01
The Do's and Don'ts
Find the Independent Sentence FirstThis is your anchor. It introduces the topic without referring back to anything else — no pronouns, no 'the,' no transition words.
Build PairsDon't try to solve the whole paragraph at once. If you know B follows A, lock that pair in and work outward.
Look for Time MarkersDates, years, and words like initially, then, later, and eventually provide a clear chronological map.
Read the Final ResultOnce you've moved the boxes, read the paragraph top to bottom. If it sounds choppy, a link is likely missing.

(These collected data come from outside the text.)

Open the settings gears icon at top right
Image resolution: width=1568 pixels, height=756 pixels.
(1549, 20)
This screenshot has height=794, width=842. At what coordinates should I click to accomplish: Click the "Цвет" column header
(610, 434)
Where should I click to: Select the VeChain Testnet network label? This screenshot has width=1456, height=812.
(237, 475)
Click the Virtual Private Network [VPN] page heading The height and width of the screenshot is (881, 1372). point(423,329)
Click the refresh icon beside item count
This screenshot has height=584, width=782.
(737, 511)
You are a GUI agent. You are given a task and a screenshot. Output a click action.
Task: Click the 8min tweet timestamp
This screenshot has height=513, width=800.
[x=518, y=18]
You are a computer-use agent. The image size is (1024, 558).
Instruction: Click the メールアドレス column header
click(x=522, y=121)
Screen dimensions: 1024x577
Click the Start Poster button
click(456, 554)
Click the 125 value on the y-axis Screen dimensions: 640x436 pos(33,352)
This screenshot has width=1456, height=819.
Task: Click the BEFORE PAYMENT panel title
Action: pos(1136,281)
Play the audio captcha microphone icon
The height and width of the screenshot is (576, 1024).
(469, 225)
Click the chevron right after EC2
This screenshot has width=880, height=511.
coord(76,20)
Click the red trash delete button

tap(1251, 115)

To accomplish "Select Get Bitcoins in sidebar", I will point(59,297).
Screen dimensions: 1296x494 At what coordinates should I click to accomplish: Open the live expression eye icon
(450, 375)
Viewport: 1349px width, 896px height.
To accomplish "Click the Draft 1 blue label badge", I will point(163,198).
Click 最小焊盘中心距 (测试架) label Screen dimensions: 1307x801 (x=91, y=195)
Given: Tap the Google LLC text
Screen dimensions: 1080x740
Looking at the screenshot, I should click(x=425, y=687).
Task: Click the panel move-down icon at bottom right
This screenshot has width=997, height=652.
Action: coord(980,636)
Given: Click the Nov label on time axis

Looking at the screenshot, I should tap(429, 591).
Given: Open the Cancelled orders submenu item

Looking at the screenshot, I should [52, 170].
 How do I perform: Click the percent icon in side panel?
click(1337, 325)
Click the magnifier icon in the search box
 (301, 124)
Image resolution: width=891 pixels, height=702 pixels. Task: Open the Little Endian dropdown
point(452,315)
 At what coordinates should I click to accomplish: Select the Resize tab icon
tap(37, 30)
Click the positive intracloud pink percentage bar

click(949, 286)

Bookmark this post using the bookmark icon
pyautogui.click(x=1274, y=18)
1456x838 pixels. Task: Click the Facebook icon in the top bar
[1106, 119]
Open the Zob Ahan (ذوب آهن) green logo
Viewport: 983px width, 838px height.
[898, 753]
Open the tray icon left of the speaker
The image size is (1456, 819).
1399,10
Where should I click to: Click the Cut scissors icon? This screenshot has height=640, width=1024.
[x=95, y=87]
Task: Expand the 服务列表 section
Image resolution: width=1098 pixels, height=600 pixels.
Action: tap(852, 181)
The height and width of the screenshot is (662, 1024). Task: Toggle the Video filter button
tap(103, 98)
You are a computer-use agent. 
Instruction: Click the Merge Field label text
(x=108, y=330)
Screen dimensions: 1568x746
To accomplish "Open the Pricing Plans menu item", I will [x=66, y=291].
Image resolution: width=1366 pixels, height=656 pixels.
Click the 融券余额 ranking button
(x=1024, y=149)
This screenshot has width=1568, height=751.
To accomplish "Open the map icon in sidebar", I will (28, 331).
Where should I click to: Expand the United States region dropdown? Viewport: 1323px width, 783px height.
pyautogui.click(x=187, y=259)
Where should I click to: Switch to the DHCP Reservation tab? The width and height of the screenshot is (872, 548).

Don't Start with a PronounSentences beginning with He, She, It, They, This, or Those almost always need an antecedent mentioned in a prior sentence.
Don't Ignore 'The' vs. 'A/An'Topics are introduced with 'a/an' (e.g., a festival) and referred to later with 'the' (e.g., the festival).
Don't Spend Too Much TimeIf stuck after 2 minutes, arrange as logically as possible and move on. Partial credit means even a mostly-correct order earns points.
Don't Ignore Full Names vs. AcronymsA sentence using a person's full name comes before one using just their last name. Full terms come before their acronyms.
02
Tips & Tricks
The Topic Sentence Test
A true topic sentence is a standalone statement. If you read it and ask 'Who?' or 'Which one?', it is likely not the first sentence.
General to Specific
Paragraphs move from a broad opening statement to specific details. If a sentence contains a statistic or example, it is rarely the first.
Transition Word Clues
However/But → contrast · Therefore/Thus → result · Moreover/Furthermore → addition · Initially/Then/Finally → sequence
03
Standardized Solving Protocol
1
The Independent Sentence Search
Scan for the sentence with no pronouns, no 'the,' and no transition words. This is your Sentence 1.
2
Find the Logical Follow-up
Does Sentence 1 mention a noun? Find the sentence that uses a pronoun or 'the + noun' to refer back to it.
3
Connect the Remaining Links
Look for sequence clues — dates, firstly/secondly, however. Match remaining sentences into logical pairs.
"Another connection…" implies a first connection was already mentioned — place after that first one.
4
The Final Cohesion Check
Read the reordered boxes as a single paragraph. Ensure the conclusion (Thus, Finally, Ultimately) is at the very end.